I wish they’d all go away. That this damned Operation Escape would end. That the neighbourhood would be emptied of those who live and who don’t live in Pedralbes.
Bruno runs off and I panic. I run out to look for him. It’s Friday, the weekend of the festival of Sant Joan. I find myself swallowed up by a massive traffic jam and a collective unbridled joy. 4x4s, vans, motorbikes, Renault Twizys all overexcited to get on the move, to pick up, to pack. To clear off who knows where. Girls with pleated skirts and knee-high socks laden with heavy ring-binders. Little lads swapping the latest pokemons with their school friends. Young, pretty, happy mothers. Dads spilling over with energy. I am a character that is out of place, pushing against the current, frustrated that I can’t shout ‘Bruno, Bruno, come’. I swerve around the cars parked by the Creu de Pedralbes and run into the Plaça del Monestir. A couple of tourists taking photos and more kids with red rucksacks jumping up and down the steps with wild enthusiasm. I hear the bells ringing and twist my ankle on the flagstones. I get to Parc de l’Oreneta and here I do yell and cry and no-one sees me. I curse the disobedience of my dog. The faulty gene that makes my Labrador so unlike a Labrador. I reach the gazebo that in times past sheltered well-to-do lovers from upper-class families, now abandoned and graffitied, where Bruno likes to stop, sniff around persistently until he licks something I don’t want to know about, and round off his pleasure by cocking his leg.
I leave the park. I think about what Bruno will do if he happens across a female boar ready to defend its young, one of the those mothers that has been coming down with her whole family for years, crossing Passeig de la Bonanova looking for dinner in the rubbish containers.
I see the Ronda jammed in both directions and feel relief that I will not be leaving, not today, nor tomorrow, nor the next day. That in this place, I am a rarity who doesn’t leave the neighbourhood when there’s long holiday weekend. I cross the bridge engulfed in that permeating, endless noise that envelops every house in the area. I walk past the petrol station, the carwash, the recycling station and the garden centre, devoid of customers. The thought of Bruno crossing the street fills me with anxiety. I remember the tag that he never tried to pull off, with my mobile number engraved on it. I think of his docile nature, his big sloppy licks on my face when I feel like I’m disloyal to him. Like when I clean his infected ear, scratch a weeping wound, or we get him vaccinated. When my children were born and he knew he was losing his place.

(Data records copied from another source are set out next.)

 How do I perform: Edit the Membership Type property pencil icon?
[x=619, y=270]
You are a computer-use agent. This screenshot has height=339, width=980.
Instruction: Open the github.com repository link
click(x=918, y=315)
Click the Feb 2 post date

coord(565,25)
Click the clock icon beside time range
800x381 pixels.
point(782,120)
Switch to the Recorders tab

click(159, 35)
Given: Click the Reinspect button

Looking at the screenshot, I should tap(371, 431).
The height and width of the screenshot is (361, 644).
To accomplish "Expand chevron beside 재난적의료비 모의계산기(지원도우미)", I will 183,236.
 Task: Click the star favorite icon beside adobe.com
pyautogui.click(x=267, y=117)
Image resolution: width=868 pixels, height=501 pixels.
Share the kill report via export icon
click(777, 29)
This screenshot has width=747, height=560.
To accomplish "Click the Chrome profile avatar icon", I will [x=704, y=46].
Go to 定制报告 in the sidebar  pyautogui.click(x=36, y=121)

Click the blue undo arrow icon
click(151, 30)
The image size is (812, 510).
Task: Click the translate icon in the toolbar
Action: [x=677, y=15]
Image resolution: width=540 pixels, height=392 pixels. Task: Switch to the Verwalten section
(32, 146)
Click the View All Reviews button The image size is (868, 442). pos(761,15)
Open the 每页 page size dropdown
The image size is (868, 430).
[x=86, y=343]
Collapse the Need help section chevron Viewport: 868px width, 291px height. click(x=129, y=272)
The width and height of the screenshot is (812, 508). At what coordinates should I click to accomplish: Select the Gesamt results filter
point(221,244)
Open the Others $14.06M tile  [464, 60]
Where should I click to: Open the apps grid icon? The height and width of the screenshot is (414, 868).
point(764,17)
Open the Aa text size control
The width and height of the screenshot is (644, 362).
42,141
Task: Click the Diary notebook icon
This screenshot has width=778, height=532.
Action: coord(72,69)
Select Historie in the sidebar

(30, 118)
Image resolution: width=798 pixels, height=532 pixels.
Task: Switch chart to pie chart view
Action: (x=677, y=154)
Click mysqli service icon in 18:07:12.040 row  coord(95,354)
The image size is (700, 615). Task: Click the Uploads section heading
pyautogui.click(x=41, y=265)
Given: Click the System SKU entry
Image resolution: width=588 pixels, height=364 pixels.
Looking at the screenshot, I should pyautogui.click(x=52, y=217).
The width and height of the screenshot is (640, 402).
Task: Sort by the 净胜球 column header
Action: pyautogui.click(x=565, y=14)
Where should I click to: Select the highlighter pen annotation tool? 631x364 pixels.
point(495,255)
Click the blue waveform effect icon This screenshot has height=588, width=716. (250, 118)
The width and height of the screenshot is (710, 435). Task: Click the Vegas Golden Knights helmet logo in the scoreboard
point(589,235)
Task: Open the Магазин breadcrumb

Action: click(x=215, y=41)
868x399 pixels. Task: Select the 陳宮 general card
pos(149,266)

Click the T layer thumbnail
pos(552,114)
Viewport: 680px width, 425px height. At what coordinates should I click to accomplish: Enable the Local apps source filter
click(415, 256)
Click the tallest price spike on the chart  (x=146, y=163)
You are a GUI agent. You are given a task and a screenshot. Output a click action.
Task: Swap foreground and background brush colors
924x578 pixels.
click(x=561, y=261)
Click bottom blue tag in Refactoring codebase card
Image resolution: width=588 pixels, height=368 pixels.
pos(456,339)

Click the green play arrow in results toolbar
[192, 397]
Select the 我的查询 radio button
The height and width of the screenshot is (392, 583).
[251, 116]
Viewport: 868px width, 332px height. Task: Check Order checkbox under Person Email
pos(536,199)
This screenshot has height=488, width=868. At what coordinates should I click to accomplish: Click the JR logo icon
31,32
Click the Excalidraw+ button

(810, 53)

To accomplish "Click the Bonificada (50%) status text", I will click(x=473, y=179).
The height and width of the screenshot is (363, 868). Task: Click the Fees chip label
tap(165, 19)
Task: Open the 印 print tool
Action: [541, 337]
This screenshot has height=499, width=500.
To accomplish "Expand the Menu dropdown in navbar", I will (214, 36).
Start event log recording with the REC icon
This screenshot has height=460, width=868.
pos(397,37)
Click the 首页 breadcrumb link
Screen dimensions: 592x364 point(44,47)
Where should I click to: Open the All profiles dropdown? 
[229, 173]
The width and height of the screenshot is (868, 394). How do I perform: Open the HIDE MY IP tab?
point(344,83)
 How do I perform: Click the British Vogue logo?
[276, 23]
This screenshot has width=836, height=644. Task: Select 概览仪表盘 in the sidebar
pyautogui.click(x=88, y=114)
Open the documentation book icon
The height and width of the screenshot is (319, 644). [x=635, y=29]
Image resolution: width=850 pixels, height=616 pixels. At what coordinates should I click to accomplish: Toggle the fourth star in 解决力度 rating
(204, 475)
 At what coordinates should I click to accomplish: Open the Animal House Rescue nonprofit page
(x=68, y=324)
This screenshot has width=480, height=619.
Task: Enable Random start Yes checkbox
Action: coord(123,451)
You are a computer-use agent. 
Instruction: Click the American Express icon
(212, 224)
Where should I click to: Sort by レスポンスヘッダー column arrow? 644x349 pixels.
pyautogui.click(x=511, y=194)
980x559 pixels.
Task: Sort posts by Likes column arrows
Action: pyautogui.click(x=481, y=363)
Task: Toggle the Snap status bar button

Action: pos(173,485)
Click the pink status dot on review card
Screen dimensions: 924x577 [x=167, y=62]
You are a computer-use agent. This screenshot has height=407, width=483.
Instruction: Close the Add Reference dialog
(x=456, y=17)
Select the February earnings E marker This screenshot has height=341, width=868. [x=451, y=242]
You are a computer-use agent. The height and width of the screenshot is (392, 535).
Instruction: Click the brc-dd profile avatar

I start to cry again. I think I’d better go home and make a poster and paper the whole neighbourhood with it. That’s what I do. Bruno’s majestic head looking out and LOST DOG in Interestate Black Condensed cos 135. I stick the poster up around the university and on I don’t know how many lampposts. I walk under the stirring pine trees of the Jardins de William Shakespeare. I go along the artificial stream where no swimming is allowed and to where Bruno the Disobedient insists on dragging us time and time again. I get to the Güell stables and under the impassive eyes of a Japanese couple, I stick the A4 sheet onto the copper-coloured bricks. Bruno’s black eyes next to the forked tongue of Gaudí’s dragon. And it’s only then that I wonder if what I’m doing is illegal. Sticking up posters of someone you love and that you’ve lost. I suddenly feel utterly dejected. I return home, dragging my feet. I see a nun in a brown habit and think about a cloistered life. I’m passed by a group of men with success etched on their faces, in full happy hour mode. I wish they’d all go away. That this damned Operation Escape would end. That the neighbourhood would be emptied of those who live and who don’t live in Pedralbes. My mobile rings.
Bruno is OK. On Carretera de les Aigües. With two girls who ask me if they can keep him with them on their run. I say yes and thank them.
I enjoy every second of the long Sant Joan weekend. The emptiness after the hysteria. The state of gentle abandonment that my neighbourhood is in. With Bruno home.